しかし、長期的にストレスがかかり、脳疲労に陥ると、大脳皮質のコントロールがきかなくなる。つまり、言ってはいけないことを、感情にまかせて口にしてしまう。わかりやすく言えば、「キレやすい」状態に陥るのです。
編:脳疲労は誰にでも起きるのでしょうか?
樺:内閣府がおこなった意識調査の結果(6月4日発表)によると、回答した約1万人の7割以上が「コロナ疲れ」を感じると答えました。コロナ禍の持続的なストレスによって、多くの人が脳疲労に陥っている可能性があります。
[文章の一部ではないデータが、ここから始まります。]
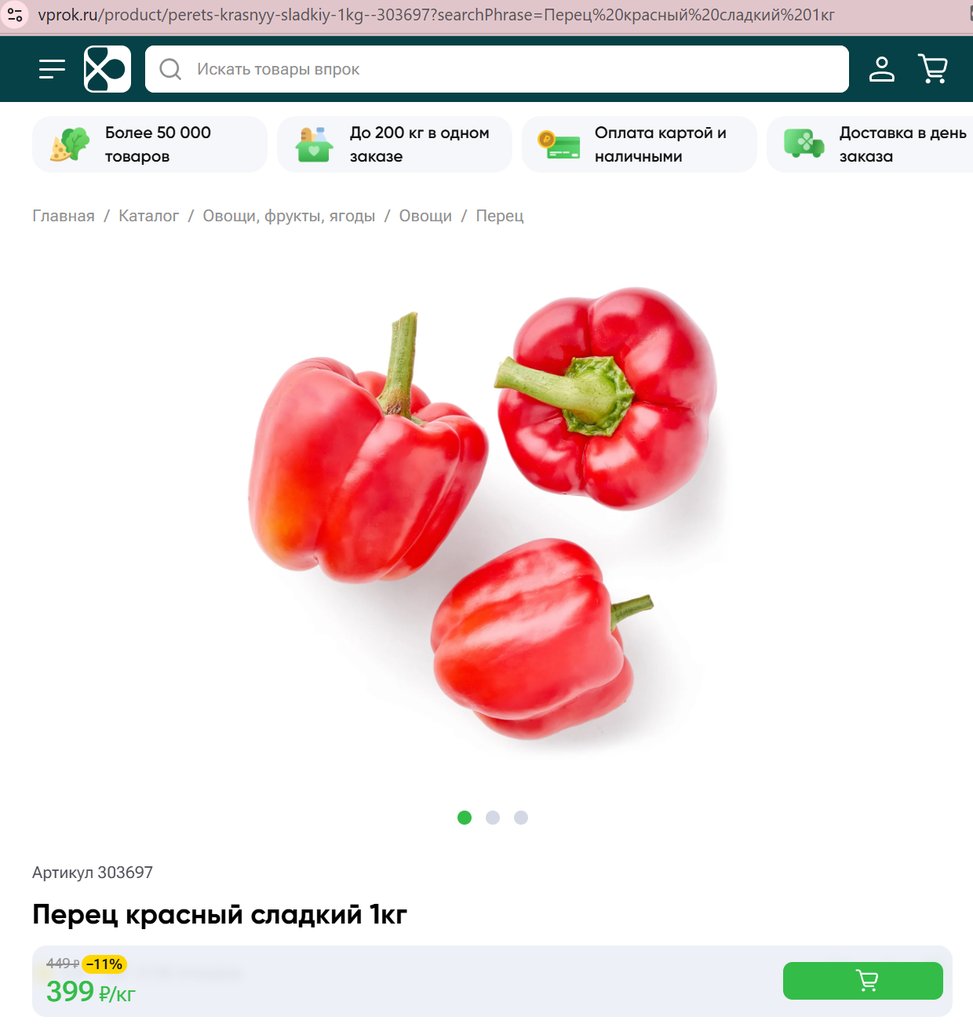The height and width of the screenshot is (1024, 973).
Task: Open Овощи, фрукты, ягоды breadcrumb
Action: click(289, 216)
大坂なおみさんの問題は、他人事ではまったくないのです。
脳疲労による症状は、うつ病やメンタル疾患の前段階としても表われるので、早めに対応したいですね。
■「うつ」はまわりに気づかれにくい
編:大坂さんは記者会見のボイコットに続き、SNSで「うつ」を告白しましたね。
樺:彼女がうつ状態だったと考えると、記者会見のボイコットも、仕方がないと思えます。うつ病の特徴的な症状に、「人と会いたくない」「人と話したくない」というものがあります。うつ病の患者さんが人と会う、特に、親しくない人と会うことは、ものすごく精神的エネルギーを消耗します。
もともと、コミュニケーションがあまり得意でなく、記者会見やインタビューが苦手な彼女に、「人と会いたくない」という症状が強く表われていたとするならば、記者会見への出席は尋常でないストレスとしてのしかかっていたはずです。
編:1回戦のプレーの様子などを見ると、「うつ」には見えないという意見もありますが。
樺:うつ病の場合、よほど重症にならない限り、他人にはわからないものです。実際、うつ病で入院する患者さんの場合、前日まで、会社で普通に働いていたため、同僚もまったく気づかなかったということはよくあります。
あるいは、自ら命を絶った有名人のことがたびたび報道されますが、自殺直前や数日前に本人に会った人も、やはり「それほどまでに追い込まれているとは気づかなかった」と記者の質問に答えています。